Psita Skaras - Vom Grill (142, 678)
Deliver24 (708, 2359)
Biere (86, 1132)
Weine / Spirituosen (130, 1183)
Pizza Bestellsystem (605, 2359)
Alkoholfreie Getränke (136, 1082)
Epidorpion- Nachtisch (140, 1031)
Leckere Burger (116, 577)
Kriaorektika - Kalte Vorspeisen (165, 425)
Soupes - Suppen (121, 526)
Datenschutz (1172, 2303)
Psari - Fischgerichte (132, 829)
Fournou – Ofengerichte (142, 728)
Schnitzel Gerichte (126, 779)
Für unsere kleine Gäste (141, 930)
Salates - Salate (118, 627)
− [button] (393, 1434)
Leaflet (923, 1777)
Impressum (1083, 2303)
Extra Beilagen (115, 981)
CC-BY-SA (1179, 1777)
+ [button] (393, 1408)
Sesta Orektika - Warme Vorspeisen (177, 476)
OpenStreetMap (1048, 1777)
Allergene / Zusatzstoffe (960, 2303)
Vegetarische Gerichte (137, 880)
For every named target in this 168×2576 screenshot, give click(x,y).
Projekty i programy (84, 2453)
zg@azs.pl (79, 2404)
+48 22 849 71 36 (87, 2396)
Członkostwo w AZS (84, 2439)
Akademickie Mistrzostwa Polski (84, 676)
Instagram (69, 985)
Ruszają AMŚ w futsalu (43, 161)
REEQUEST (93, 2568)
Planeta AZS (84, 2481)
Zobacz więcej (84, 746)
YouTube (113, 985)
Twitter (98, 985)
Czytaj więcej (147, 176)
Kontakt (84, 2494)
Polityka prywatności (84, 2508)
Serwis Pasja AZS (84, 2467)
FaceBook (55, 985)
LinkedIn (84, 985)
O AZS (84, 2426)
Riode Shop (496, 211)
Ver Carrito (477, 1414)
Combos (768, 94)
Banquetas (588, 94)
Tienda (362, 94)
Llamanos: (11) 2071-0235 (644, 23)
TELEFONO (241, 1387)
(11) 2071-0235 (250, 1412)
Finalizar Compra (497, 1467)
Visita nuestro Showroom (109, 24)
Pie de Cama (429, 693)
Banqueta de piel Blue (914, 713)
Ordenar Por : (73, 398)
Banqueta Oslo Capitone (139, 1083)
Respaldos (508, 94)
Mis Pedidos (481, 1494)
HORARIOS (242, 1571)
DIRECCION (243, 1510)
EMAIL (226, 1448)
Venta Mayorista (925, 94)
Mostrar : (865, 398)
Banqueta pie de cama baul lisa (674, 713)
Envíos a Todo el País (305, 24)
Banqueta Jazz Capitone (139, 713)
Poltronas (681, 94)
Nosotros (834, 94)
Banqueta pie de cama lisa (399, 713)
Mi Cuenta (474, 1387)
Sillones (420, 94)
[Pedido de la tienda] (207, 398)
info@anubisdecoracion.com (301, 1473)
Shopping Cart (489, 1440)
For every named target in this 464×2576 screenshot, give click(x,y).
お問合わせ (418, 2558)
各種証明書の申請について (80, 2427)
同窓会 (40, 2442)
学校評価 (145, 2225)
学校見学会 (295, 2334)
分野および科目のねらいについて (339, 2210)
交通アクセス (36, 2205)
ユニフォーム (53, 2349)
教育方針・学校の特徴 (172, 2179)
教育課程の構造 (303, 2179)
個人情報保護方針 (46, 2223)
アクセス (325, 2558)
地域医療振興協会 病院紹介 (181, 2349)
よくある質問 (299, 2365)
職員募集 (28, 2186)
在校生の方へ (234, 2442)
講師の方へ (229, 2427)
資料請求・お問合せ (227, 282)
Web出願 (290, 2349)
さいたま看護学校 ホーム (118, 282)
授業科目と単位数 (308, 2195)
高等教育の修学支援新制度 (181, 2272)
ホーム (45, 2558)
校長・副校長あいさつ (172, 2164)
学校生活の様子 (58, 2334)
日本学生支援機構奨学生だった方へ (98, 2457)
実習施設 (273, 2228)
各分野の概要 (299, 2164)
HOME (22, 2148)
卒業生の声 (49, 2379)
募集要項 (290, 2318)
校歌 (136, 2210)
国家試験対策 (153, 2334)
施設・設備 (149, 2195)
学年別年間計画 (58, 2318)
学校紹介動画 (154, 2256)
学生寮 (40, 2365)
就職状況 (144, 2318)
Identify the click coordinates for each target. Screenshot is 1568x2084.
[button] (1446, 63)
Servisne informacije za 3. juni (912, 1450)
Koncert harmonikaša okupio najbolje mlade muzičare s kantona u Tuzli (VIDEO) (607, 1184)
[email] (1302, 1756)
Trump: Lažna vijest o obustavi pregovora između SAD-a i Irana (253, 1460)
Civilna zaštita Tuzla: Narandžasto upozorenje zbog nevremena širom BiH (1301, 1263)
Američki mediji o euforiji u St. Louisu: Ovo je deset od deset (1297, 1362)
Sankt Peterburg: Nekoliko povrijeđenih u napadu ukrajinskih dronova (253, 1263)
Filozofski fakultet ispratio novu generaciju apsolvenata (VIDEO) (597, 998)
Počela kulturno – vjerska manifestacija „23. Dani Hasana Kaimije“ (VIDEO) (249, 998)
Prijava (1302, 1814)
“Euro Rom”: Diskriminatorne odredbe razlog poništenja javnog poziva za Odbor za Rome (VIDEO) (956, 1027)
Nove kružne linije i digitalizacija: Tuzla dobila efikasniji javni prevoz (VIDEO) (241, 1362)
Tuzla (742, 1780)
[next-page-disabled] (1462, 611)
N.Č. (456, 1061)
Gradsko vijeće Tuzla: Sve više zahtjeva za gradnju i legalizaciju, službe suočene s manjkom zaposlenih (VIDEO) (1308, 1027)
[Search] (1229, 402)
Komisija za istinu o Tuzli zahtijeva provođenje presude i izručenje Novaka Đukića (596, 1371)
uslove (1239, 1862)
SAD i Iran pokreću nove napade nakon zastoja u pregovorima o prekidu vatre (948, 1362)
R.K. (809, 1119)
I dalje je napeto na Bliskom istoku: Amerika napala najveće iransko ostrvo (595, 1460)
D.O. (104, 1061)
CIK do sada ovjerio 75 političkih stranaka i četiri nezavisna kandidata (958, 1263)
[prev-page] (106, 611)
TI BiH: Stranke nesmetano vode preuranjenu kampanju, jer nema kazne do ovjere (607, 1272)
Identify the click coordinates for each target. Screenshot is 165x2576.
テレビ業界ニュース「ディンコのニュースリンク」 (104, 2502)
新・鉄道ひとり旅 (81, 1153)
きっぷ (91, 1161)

:::::

● Request
Please revise the material above by changing "Capitone" to "Capitoné" wherever it appears and leaving everything else as it is.

● Exercise answer
Psita Skaras - Vom Grill (142, 678)
Deliver24 (708, 2359)
Biere (86, 1132)
Weine / Spirituosen (130, 1183)
Pizza Bestellsystem (605, 2359)
Alkoholfreie Getränke (136, 1082)
Epidorpion- Nachtisch (140, 1031)
Leckere Burger (116, 577)
Kriaorektika - Kalte Vorspeisen (165, 425)
Soupes - Suppen (121, 526)
Datenschutz (1172, 2303)
Psari - Fischgerichte (132, 829)
Fournou – Ofengerichte (142, 728)
Schnitzel Gerichte (126, 779)
Für unsere kleine Gäste (141, 930)
Salates - Salate (118, 627)
− [button] (393, 1434)
Leaflet (923, 1777)
Impressum (1083, 2303)
Extra Beilagen (115, 981)
CC-BY-SA (1179, 1777)
+ [button] (393, 1408)
Sesta Orektika - Warme Vorspeisen (177, 476)
OpenStreetMap (1048, 1777)
Allergene / Zusatzstoffe (960, 2303)
Vegetarische Gerichte (137, 880)
For every named target in this 168×2576 screenshot, give click(x,y).
Projekty i programy (84, 2453)
zg@azs.pl (79, 2404)
+48 22 849 71 36 (87, 2396)
Członkostwo w AZS (84, 2439)
Akademickie Mistrzostwa Polski (84, 676)
Instagram (69, 985)
Ruszają AMŚ w futsalu (43, 161)
REEQUEST (93, 2568)
Planeta AZS (84, 2481)
Zobacz więcej (84, 746)
YouTube (113, 985)
Twitter (98, 985)
Czytaj więcej (147, 176)
Kontakt (84, 2494)
Polityka prywatności (84, 2508)
Serwis Pasja AZS (84, 2467)
FaceBook (55, 985)
LinkedIn (84, 985)
O AZS (84, 2426)
Riode Shop (496, 211)
Ver Carrito (477, 1414)
Combos (768, 94)
Banquetas (588, 94)
Tienda (362, 94)
Llamanos: (11) 2071-0235 (644, 23)
TELEFONO (241, 1387)
(11) 2071-0235 (250, 1412)
Finalizar Compra (497, 1467)
Visita nuestro Showroom (109, 24)
Pie de Cama (429, 693)
Banqueta de piel Blue (914, 713)
Ordenar Por : (73, 398)
Banqueta Oslo Capitoné (139, 1083)
Respaldos (508, 94)
Mis Pedidos (481, 1494)
HORARIOS (242, 1571)
DIRECCION (243, 1510)
EMAIL (226, 1448)
Venta Mayorista (925, 94)
Mostrar : (865, 398)
Banqueta pie de cama baul lisa (674, 713)
Envíos a Todo el País (305, 24)
Banqueta Jazz Capitoné (139, 713)
Poltronas (681, 94)
Nosotros (834, 94)
Banqueta pie de cama lisa (399, 713)
Mi Cuenta (474, 1387)
Sillones (420, 94)
[Pedido de la tienda] (207, 398)
info@anubisdecoracion.com (301, 1473)
Shopping Cart (489, 1440)
For every named target in this 464×2576 screenshot, give click(x,y).
お問合わせ (418, 2558)
各種証明書の申請について (80, 2427)
同窓会 (40, 2442)
学校評価 (145, 2225)
学校見学会 (295, 2334)
分野および科目のねらいについて (339, 2210)
交通アクセス (36, 2205)
ユニフォーム (53, 2349)
教育方針・学校の特徴 (172, 2179)
教育課程の構造 (303, 2179)
個人情報保護方針 (46, 2223)
アクセス (325, 2558)
地域医療振興協会 病院紹介 (181, 2349)
よくある質問 (299, 2365)
職員募集 (28, 2186)
在校生の方へ (234, 2442)
講師の方へ (229, 2427)
資料請求・お問合せ (227, 282)
Web出願 (290, 2349)
さいたま看護学校 ホーム (118, 282)
授業科目と単位数 (308, 2195)
高等教育の修学支援新制度 (181, 2272)
ホーム (45, 2558)
校長・副校長あいさつ (172, 2164)
学校生活の様子 (58, 2334)
日本学生支援機構奨学生だった方へ (98, 2457)
実習施設 (273, 2228)
各分野の概要 (299, 2164)
HOME (22, 2148)
卒業生の声 (49, 2379)
募集要項 (290, 2318)
校歌 (136, 2210)
国家試験対策 (153, 2334)
施設・設備 (149, 2195)
学年別年間計画 (58, 2318)
学校紹介動画 (154, 2256)
学生寮 (40, 2365)
就職状況 (144, 2318)
Identify the click coordinates for each target. Screenshot is 1568x2084.
[button] (1446, 63)
Servisne informacije za 3. juni (912, 1450)
Koncert harmonikaša okupio najbolje mlade muzičare s kantona u Tuzli (VIDEO) (607, 1184)
[email] (1302, 1756)
Trump: Lažna vijest o obustavi pregovora između SAD-a i Irana (253, 1460)
Civilna zaštita Tuzla: Narandžasto upozorenje zbog nevremena širom BiH (1301, 1263)
Američki mediji o euforiji u St. Louisu: Ovo je deset od deset (1297, 1362)
Sankt Peterburg: Nekoliko povrijeđenih u napadu ukrajinskih dronova (253, 1263)
Filozofski fakultet ispratio novu generaciju apsolvenata (VIDEO) (597, 998)
Počela kulturno – vjerska manifestacija „23. Dani Hasana Kaimije“ (VIDEO) (249, 998)
Prijava (1302, 1814)
“Euro Rom”: Diskriminatorne odredbe razlog poništenja javnog poziva za Odbor za Rome (VIDEO) (956, 1027)
Nove kružne linije i digitalizacija: Tuzla dobila efikasniji javni prevoz (VIDEO) (241, 1362)
Tuzla (742, 1780)
[next-page-disabled] (1462, 611)
N.Č. (456, 1061)
Gradsko vijeće Tuzla: Sve više zahtjeva za gradnju i legalizaciju, službe suočene s manjkom zaposlenih (VIDEO) (1308, 1027)
[Search] (1229, 402)
Komisija za istinu o Tuzli zahtijeva provođenje presude i izručenje Novaka Đukića (596, 1371)
uslove (1239, 1862)
SAD i Iran pokreću nove napade nakon zastoja u pregovorima o prekidu vatre (948, 1362)
R.K. (809, 1119)
I dalje je napeto na Bliskom istoku: Amerika napala najveće iransko ostrvo (595, 1460)
D.O. (104, 1061)
CIK do sada ovjerio 75 političkih stranaka i četiri nezavisna kandidata (958, 1263)
[prev-page] (106, 611)
TI BiH: Stranke nesmetano vode preuranjenu kampanju, jer nema kazne do ovjere (607, 1272)
Identify the click coordinates for each target. Screenshot is 165x2576.
テレビ業界ニュース「ディンコのニュースリンク」 (104, 2502)
新・鉄道ひとり旅 (81, 1153)
きっぷ (91, 1161)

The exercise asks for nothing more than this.